**Your task**
Retype exactly the lines from the one containing "Click the support.rapidbike@dimsport.it" through the last line of the records below, including both, and leave out any pictures.

**Supplied information**
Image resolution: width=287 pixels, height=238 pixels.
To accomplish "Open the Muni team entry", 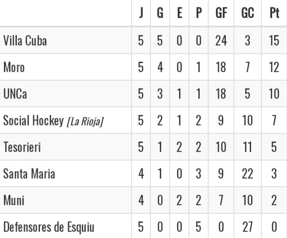I will click(13, 201).
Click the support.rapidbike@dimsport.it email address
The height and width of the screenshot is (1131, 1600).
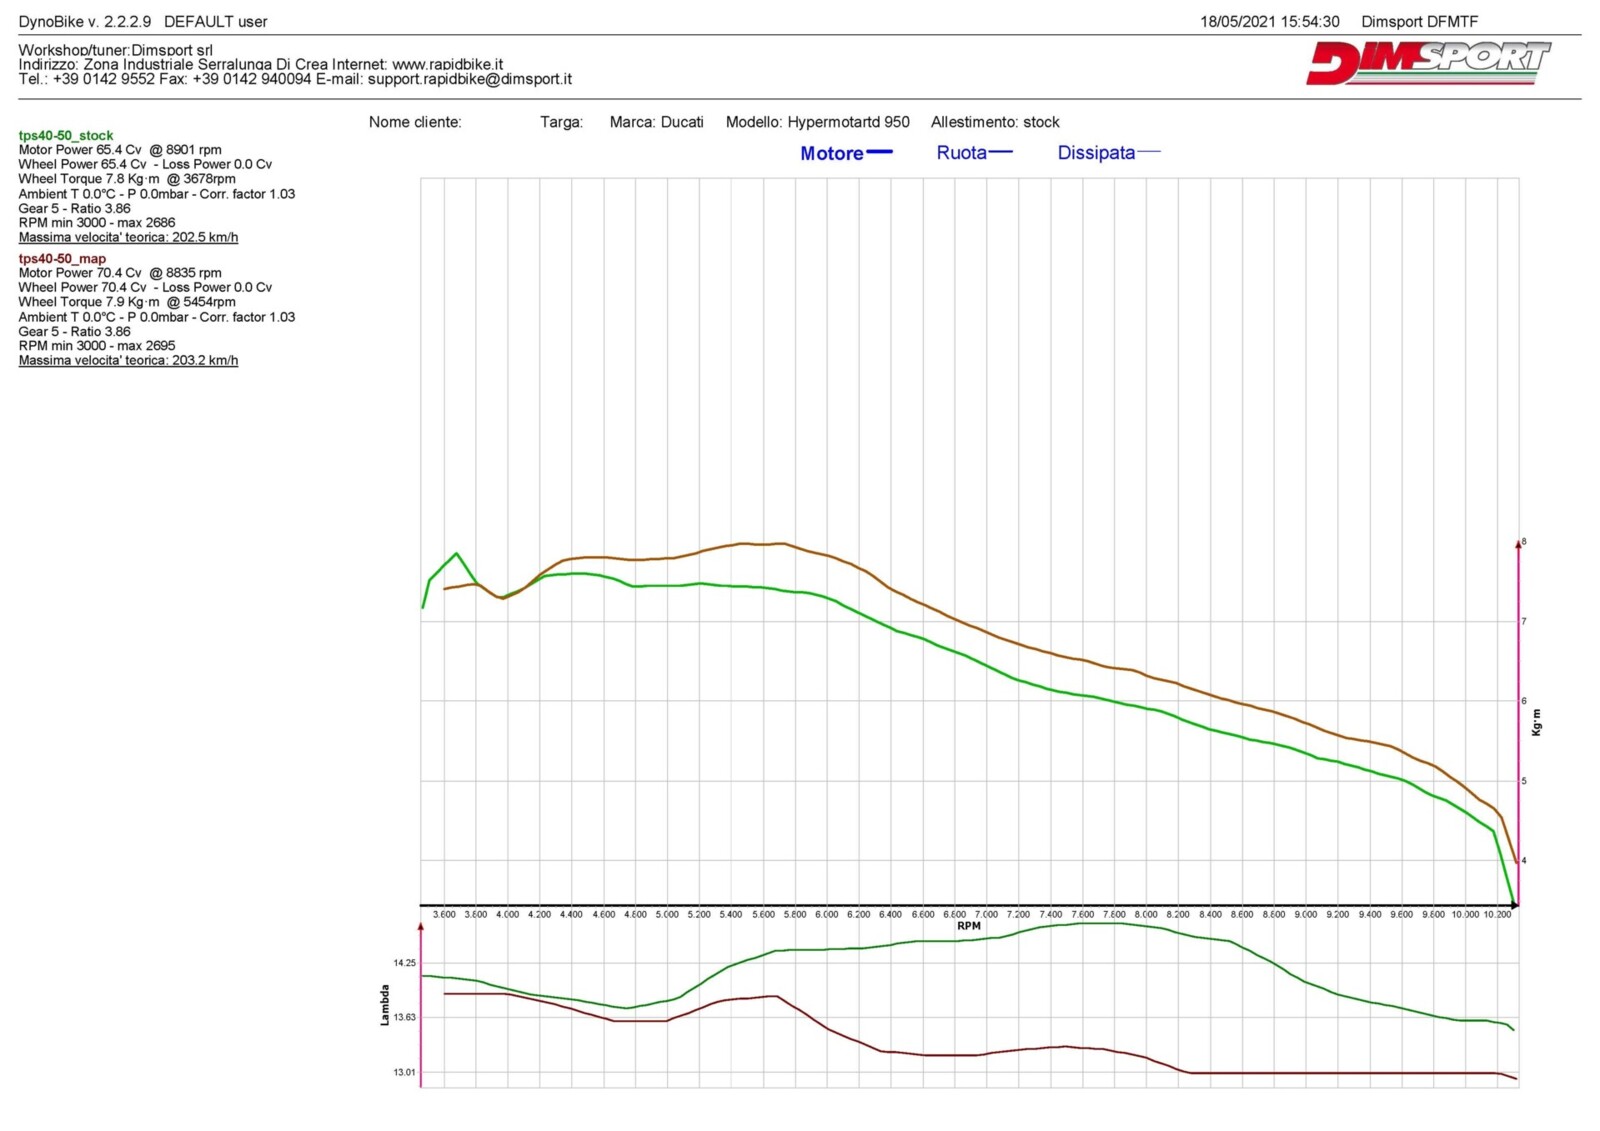[x=469, y=79]
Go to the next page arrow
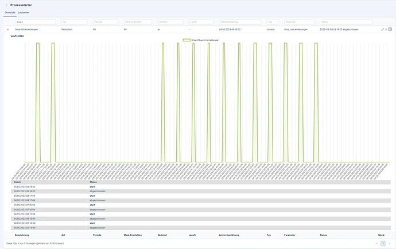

**Result of the exercise**
Click the support.rapidbike@dimsport.it email address
The height and width of the screenshot is (1131, 1600).
[x=469, y=79]
Go to the next page arrow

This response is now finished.